There is no poetry whatsoever in being in a neighborhood that’s been flooded by seawater. The streets in my neighborhood are littered with debris. The stuff from the ocean is slimy but not so bad. The garbage from the trash cans that weren’t tied down and taped shut is pretty gross. The National Guard is standing sentinel at all the entrances to our neighborhood. Residents wander around, looking a little lost, cadging cigarettes and stepping over piles of detritus.

I suppose there was a wild beauty to the storm itself. One neighbor, describing the high tide that she watched swirl into her basement, told us that the water “was so happy.” She said that the water came in so fast that cars were moved. I don’t have any photos for you this year. We evacuated to the home of some generous friends and stayed there for days.

This is the second time in as many years that we’ve been flooded by a storm surge that coincided with a full moon. We were lucky – the flood stayed in the basement.

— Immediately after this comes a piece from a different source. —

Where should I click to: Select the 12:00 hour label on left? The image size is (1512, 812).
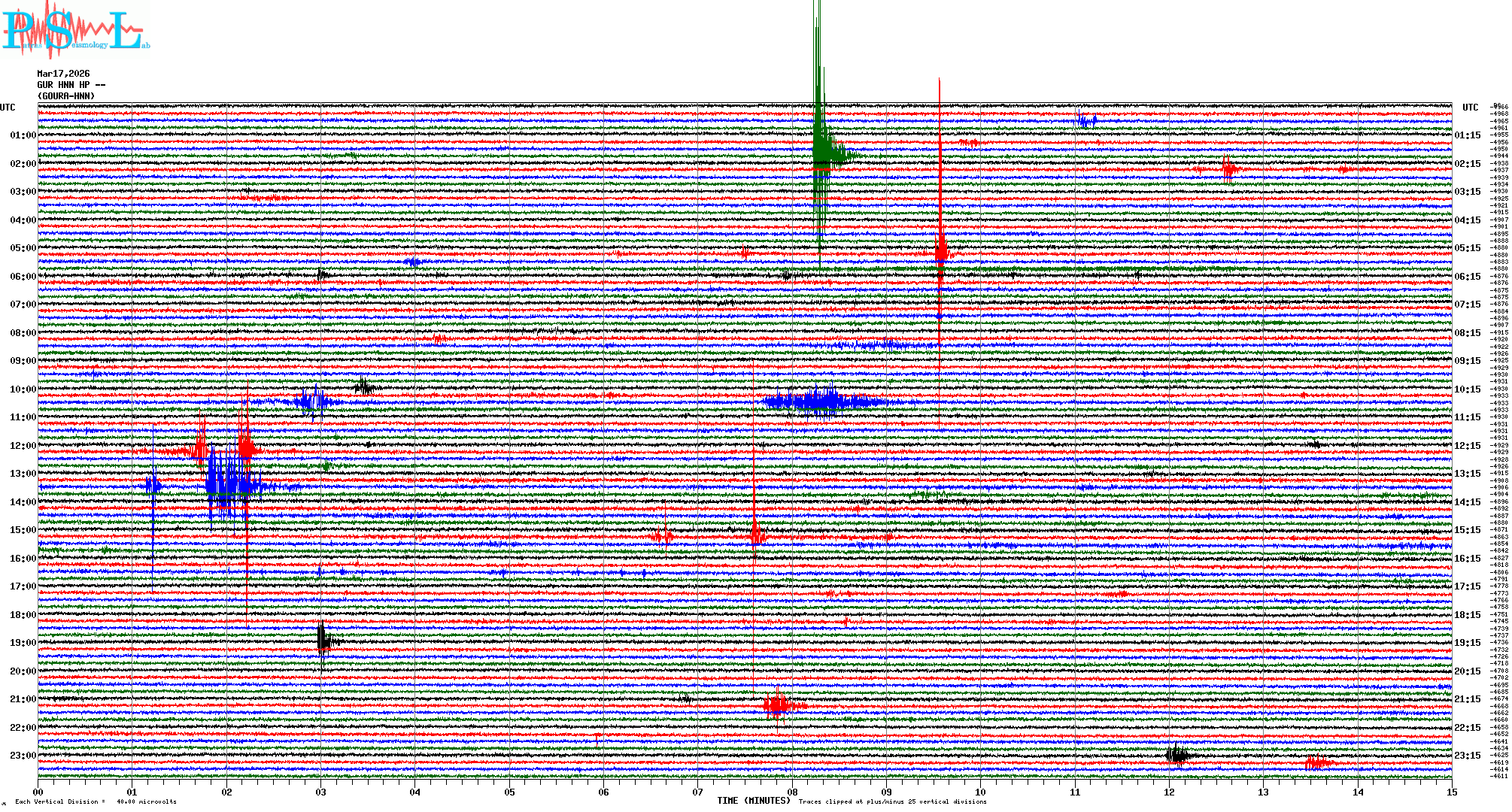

I’ve seen some people online criticize us and the people who live in our neighborhood for living near the shore. But the house we’re in is the home we’ve inherited. Until last year, it never flooded. This is the second 30-year storm in two years, who knows what will happen next year. So maybe we will move.  Or maybe we will move the boiler and the fuse box up to the first floor and prepare to weather the climate change for as long as we can.